- [Work request]:
In the entries that follow, copy exactly each line from the first through the line with "Rate Publication 1075 as Very Dissatisfied".

[Stored data entries]
—————

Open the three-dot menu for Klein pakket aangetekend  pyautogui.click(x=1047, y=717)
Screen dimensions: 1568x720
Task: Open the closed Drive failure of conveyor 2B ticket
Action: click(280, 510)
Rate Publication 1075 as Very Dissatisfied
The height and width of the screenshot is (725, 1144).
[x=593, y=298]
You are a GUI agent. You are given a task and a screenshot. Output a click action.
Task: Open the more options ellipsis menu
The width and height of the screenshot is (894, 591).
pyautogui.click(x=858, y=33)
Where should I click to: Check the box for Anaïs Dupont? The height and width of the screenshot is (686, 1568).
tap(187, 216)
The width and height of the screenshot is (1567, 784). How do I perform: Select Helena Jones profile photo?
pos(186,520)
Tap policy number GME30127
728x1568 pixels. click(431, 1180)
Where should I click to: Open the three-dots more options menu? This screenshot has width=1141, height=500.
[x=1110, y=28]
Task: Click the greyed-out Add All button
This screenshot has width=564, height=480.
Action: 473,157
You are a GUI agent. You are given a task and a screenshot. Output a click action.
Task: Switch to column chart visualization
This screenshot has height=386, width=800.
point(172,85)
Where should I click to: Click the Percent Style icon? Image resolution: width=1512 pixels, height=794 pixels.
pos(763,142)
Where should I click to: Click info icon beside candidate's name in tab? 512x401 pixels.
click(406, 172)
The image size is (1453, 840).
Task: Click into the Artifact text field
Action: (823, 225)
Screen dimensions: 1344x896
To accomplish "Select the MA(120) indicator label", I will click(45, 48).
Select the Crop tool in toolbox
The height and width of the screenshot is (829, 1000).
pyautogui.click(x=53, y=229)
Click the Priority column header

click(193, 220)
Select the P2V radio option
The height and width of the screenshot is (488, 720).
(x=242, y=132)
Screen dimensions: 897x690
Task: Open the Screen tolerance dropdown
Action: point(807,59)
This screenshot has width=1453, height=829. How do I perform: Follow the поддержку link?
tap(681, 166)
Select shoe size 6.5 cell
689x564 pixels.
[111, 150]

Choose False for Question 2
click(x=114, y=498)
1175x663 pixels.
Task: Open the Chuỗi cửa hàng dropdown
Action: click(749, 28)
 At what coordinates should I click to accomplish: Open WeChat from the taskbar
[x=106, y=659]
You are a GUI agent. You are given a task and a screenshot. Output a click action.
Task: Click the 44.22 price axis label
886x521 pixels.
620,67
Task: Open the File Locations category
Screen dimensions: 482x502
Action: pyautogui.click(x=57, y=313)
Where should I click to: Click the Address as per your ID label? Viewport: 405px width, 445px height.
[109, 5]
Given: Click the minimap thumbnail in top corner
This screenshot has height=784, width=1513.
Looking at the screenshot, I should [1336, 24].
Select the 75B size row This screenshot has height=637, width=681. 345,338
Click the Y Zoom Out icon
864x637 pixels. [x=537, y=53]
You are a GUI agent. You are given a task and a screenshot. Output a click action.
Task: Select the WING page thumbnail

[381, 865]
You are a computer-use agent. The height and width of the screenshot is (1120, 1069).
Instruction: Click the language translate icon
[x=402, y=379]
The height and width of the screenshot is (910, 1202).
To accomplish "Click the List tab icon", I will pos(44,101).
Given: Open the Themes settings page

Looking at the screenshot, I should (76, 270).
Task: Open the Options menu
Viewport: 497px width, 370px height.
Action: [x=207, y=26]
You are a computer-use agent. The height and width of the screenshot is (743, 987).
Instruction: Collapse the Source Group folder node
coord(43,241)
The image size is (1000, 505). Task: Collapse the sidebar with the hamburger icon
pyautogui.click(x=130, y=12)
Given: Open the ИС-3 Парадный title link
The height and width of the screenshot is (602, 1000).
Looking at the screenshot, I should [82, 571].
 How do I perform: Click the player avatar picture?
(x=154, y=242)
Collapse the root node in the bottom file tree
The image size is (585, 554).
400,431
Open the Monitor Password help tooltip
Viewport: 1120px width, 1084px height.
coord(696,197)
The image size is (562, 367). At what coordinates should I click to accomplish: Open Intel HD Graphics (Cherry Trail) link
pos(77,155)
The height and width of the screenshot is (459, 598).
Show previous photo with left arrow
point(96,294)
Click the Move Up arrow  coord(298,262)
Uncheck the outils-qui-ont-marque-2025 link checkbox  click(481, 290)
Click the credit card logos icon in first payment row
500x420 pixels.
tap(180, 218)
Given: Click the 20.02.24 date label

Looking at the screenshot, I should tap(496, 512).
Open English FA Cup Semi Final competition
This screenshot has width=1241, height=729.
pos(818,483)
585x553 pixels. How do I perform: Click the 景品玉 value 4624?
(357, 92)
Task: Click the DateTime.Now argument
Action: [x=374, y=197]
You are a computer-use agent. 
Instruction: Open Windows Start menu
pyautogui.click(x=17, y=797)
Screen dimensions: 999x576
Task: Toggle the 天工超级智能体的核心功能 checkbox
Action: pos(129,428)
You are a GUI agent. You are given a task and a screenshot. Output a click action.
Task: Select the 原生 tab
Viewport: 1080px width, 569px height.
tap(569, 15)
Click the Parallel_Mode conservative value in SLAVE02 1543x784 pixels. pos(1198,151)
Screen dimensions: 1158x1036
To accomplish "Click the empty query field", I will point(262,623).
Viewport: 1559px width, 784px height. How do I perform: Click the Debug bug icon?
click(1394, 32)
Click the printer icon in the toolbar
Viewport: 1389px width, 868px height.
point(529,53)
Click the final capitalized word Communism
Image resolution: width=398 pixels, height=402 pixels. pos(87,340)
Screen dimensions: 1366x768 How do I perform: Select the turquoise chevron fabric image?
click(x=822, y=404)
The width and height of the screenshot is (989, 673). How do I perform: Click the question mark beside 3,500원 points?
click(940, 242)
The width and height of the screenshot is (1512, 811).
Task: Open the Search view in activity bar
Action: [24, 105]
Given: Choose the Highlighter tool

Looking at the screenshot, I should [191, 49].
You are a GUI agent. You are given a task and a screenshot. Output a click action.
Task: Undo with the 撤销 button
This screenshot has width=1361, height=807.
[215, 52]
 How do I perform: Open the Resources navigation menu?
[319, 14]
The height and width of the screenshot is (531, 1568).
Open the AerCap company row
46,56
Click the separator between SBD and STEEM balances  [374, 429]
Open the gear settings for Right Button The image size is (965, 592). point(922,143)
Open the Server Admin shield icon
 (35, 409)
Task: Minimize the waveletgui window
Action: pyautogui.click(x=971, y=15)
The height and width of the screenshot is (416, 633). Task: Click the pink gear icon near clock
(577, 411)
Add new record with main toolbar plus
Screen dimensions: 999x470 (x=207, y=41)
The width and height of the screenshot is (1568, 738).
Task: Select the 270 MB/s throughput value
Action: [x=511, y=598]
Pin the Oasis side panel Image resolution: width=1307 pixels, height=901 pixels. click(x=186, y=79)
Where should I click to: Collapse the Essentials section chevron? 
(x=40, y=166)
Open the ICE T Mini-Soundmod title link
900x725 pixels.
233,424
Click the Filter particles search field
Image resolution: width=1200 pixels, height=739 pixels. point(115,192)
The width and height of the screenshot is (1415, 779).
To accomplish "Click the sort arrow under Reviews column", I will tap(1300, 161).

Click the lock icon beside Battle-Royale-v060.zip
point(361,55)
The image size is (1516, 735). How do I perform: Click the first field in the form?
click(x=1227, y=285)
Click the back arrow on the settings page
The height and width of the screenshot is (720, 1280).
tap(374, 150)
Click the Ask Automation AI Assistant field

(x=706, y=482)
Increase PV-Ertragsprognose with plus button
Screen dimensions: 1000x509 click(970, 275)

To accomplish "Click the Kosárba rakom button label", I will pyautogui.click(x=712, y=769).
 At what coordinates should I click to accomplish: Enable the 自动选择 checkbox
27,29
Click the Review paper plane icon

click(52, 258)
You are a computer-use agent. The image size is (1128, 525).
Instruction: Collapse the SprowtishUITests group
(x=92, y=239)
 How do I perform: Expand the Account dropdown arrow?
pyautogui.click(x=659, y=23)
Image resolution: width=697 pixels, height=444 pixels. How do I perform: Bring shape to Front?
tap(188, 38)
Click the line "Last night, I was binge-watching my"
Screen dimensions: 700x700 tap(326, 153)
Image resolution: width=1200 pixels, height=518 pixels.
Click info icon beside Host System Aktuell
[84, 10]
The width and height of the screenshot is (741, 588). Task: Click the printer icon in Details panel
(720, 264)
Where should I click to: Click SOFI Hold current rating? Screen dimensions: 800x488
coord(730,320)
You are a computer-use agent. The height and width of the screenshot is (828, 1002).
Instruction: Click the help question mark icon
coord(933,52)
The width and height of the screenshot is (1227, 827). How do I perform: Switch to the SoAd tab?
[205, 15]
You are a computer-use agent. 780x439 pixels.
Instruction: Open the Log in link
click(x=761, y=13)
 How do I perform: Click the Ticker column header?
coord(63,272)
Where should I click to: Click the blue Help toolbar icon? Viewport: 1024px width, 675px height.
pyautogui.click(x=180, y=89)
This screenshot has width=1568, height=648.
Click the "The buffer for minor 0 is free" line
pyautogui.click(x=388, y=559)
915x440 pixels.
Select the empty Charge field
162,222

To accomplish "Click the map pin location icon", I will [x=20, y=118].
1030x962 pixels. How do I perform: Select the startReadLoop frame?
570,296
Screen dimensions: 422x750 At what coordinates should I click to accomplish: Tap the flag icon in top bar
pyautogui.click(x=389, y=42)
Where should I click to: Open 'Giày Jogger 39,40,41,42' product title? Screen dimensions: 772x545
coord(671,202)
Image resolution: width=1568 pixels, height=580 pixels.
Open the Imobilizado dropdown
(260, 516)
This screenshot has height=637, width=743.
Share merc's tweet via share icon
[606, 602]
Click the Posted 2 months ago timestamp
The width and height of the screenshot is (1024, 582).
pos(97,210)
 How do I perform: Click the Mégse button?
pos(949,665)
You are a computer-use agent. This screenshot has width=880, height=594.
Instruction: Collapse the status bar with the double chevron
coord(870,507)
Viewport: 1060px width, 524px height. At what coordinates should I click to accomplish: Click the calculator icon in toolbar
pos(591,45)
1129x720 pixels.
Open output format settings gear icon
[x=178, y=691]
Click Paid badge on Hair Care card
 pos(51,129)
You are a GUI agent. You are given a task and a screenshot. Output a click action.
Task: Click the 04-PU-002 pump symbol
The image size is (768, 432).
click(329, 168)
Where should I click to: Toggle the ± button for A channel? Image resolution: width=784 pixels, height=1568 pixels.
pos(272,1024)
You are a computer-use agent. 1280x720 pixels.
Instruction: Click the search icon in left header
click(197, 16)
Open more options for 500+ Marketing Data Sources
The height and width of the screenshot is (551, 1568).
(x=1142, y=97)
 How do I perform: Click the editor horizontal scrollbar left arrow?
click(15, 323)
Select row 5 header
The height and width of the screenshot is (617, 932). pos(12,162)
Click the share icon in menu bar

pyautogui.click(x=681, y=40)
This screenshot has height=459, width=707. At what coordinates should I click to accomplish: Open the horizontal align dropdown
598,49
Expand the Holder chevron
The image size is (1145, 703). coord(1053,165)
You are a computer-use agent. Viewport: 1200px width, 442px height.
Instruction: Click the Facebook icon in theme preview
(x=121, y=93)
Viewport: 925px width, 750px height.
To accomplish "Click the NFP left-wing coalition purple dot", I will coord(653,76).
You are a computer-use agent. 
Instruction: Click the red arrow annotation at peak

—————

- [Your response]:
Open the three-dot menu for Klein pakket aangetekend  pyautogui.click(x=1047, y=717)
Screen dimensions: 1568x720
Task: Open the closed Drive failure of conveyor 2B ticket
Action: click(280, 510)
Rate Publication 1075 as Very Dissatisfied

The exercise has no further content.